Many children improve with straightforward lifestyle changes before any medical treatment is needed:

  • Spread fluids through the day — aim for most intake by late afternoon. Limit fluids one to two hours before bed and avoid caffeine entirely.
  • Make sure your child urinates twice before sleep — once after dinner and once right before bed.
  • Treat constipation: a full bowel presses on the bladder. A diet with plenty of fruit, vegetables, and water usually helps; ask your doctor about stool softeners if needed.
  • Never punish or shame your child. Praise cooperative behavior — following routines, using the toilet before bed — rather than focusing only on dry nights.
  • Keep a simple wet/dry diary. It tracks progress and helps your doctor assess treatment.
  • Use a waterproof mattress cover and involve your child calmly in morning cleanup to build responsibility without blame.

When Should We See a Doctor?

Most children do not need medical evaluation beyond a routine check. However, you should speak with your child's doctor sooner if:

  • Your child is 6 years or older and bedwetting is causing distress, embarrassment, or affecting quality of life.
  • Bedwetting has returned after your child was dry for six or more months (secondary enuresis).
  • Your child also wets during the day or has urgency or frequency of urination.
  • There is pain with urination, unusual thirst, or you notice changes in your child's urine (very dark, cloudy, or foul-smelling).
  • Your child snores heavily or stops breathing during sleep — sleep apnea can contribute to bedwetting.
  • There are any emotional or behavioral changes alongside the bedwetting.

The doctor will likely check a urine sample and ask about your child's fluid intake, bowel habits, family history, and sleep patterns. In most cases, no further testing is needed.

When More Help Is Needed: Bedwetting Alarms

If lifestyle changes have not worked after a few months, a bedwetting alarm is usually the first treatment recommended — it is the most effective long-term solution available.

The alarm attaches to your child's underwear and triggers an alert the moment it detects moisture, waking the child. Over weeks, the child learns to recognize the sensation of a full bladder and wake up before wetting occurs.
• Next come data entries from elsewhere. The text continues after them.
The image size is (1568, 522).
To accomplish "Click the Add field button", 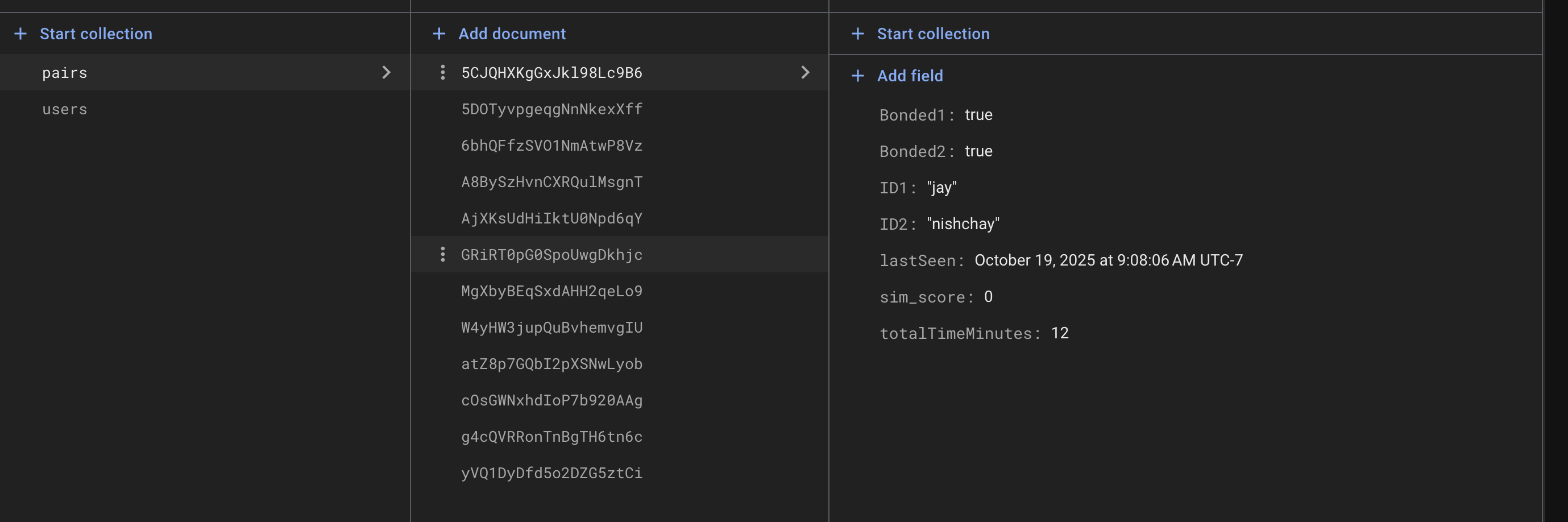I will (x=910, y=76).
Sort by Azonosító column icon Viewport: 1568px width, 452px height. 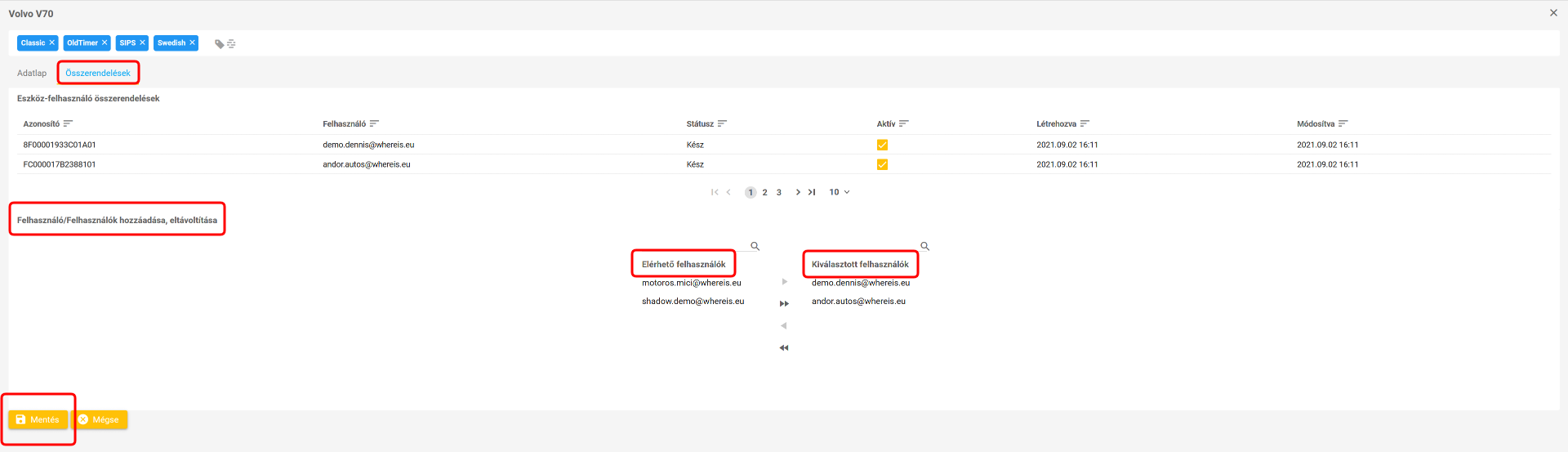point(69,124)
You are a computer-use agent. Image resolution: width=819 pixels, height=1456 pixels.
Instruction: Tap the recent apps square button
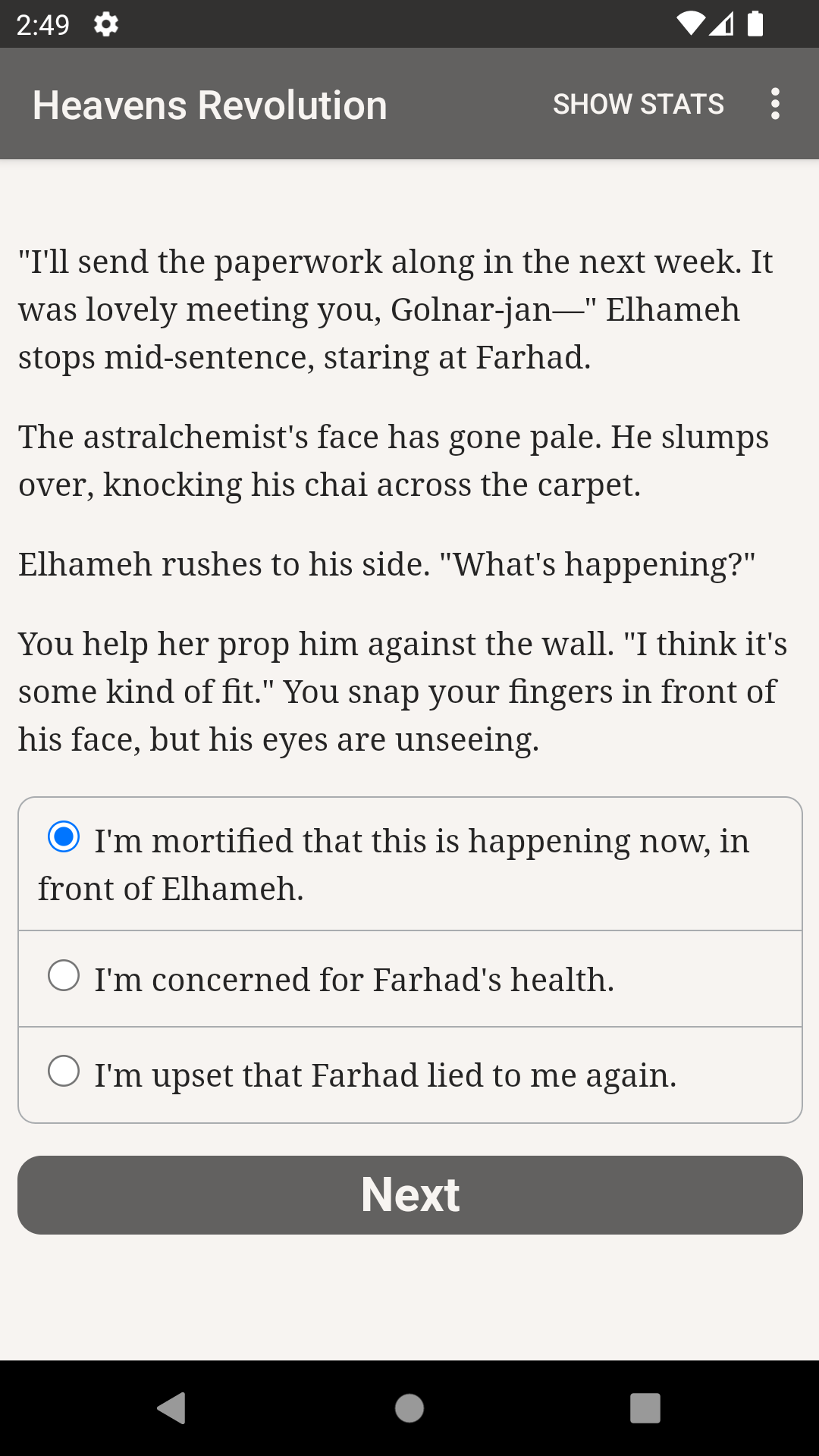pos(645,1408)
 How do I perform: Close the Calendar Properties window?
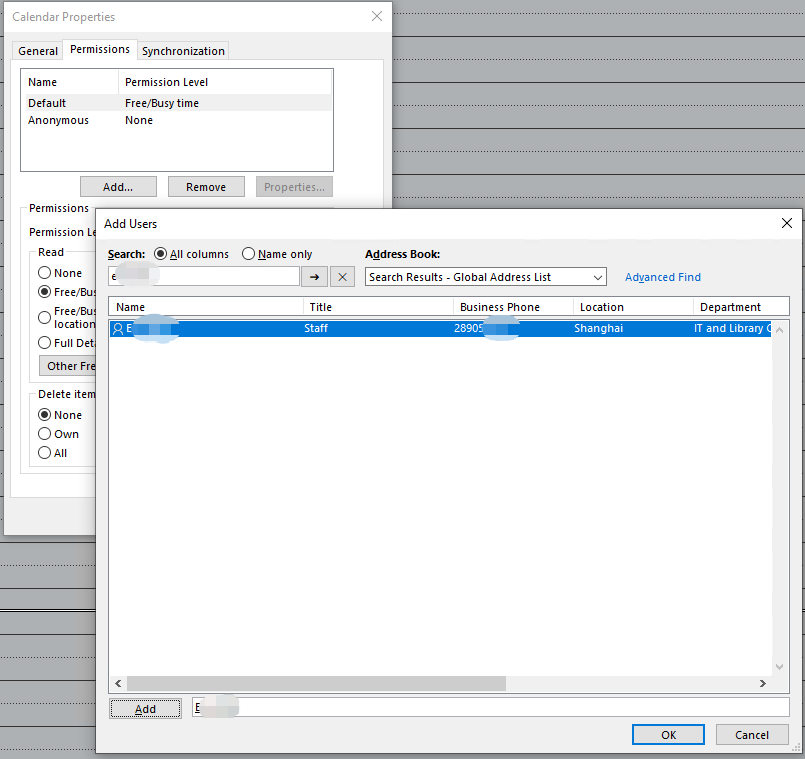click(377, 16)
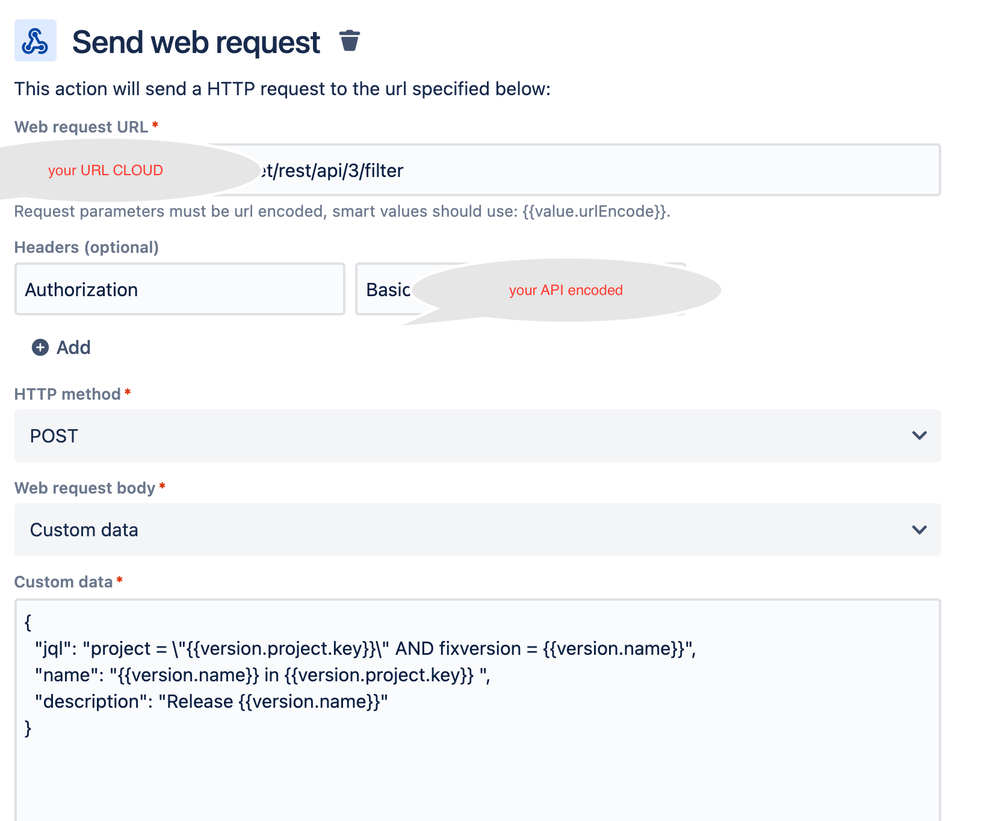Open the HTTP method POST dropdown

pos(477,436)
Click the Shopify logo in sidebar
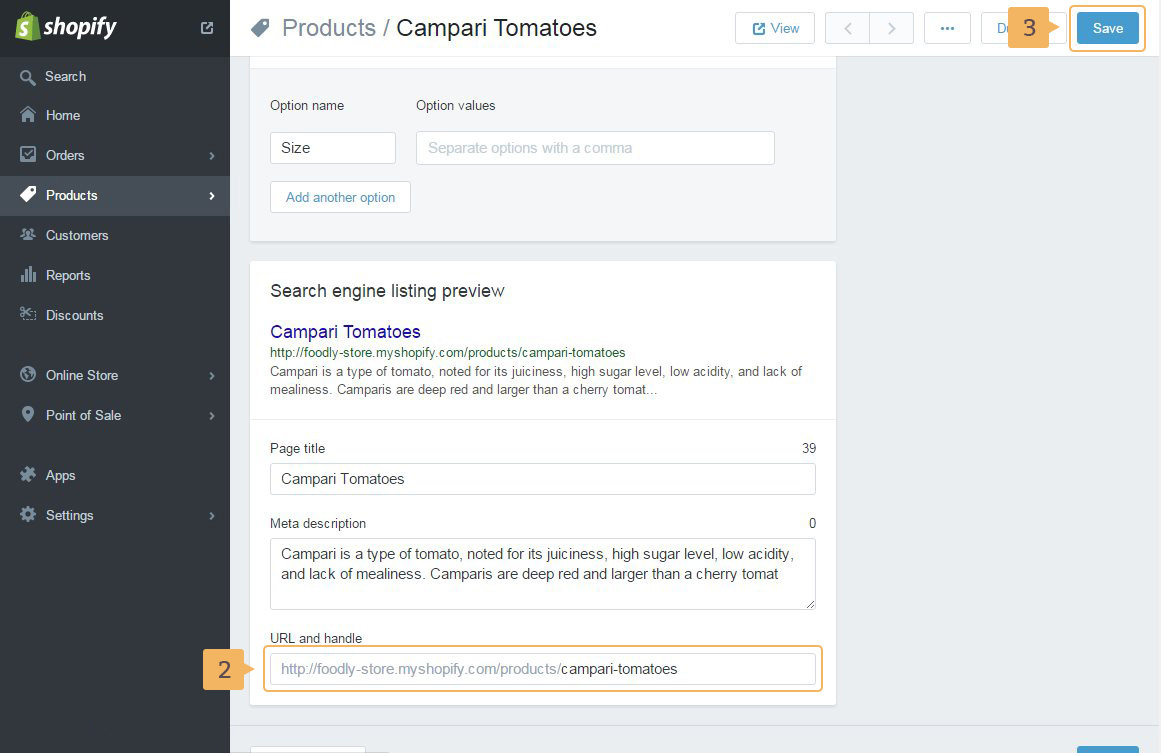The height and width of the screenshot is (753, 1161). pos(66,27)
  • Improvement takes time — usually 8 to 16 weeks of consistent use. Patience is essential.
  • Parents often need to help wake the child, especially at first.
  • About 60–70% of children achieve dryness, and most maintain it long-term.
  • Continue using the alarm for a few weeks after dryness is achieved to reduce the chance of relapse.

When Medication Is Considered: Desmopressin

Desmopressin is the most commonly used medication for bedwetting. It is a synthetic form of ADH — the hormone that reduces urine production at night. It is appropriate when an alarm has not worked, when quick results are needed (such as for a school trip), or when a child is significantly distressed.

  • It is taken by mouth (tablet or dissolvable melt) about one hour before bedtime.
  • About 60–70% of children respond well, with significantly fewer wet nights.
  • It manages the symptom but is not a cure — bedwetting often returns when the medication is stopped. It is frequently combined with an alarm for more lasting results.
  • Safety: restrict fluids from one hour before the dose until eight hours after. Drinking too much while the medication is active can very rarely cause the body to retain excess water (hyponatremia), with symptoms such as headache, nausea, or unusual behavior — seek medical advice immediately if this occurs.
  • Skip the dose on nights when your child is unwell, unusually thirsty, or has been drinking heavily — for example during sport or hot weather.
  • Desmopressin is not recommended for children under 5 years of age.

A Final Word to Parents

Bedwetting can be frustrating for the whole family, but the most important thing you can offer your child is patience, reassurance, and a calm approach. Children do not choose to wet the bed, and most will outgrow it. With the right support and treatment where needed, the great majority achieve dry nights. Do not hesitate to speak with your child's doctor — you are not alone, and help is available.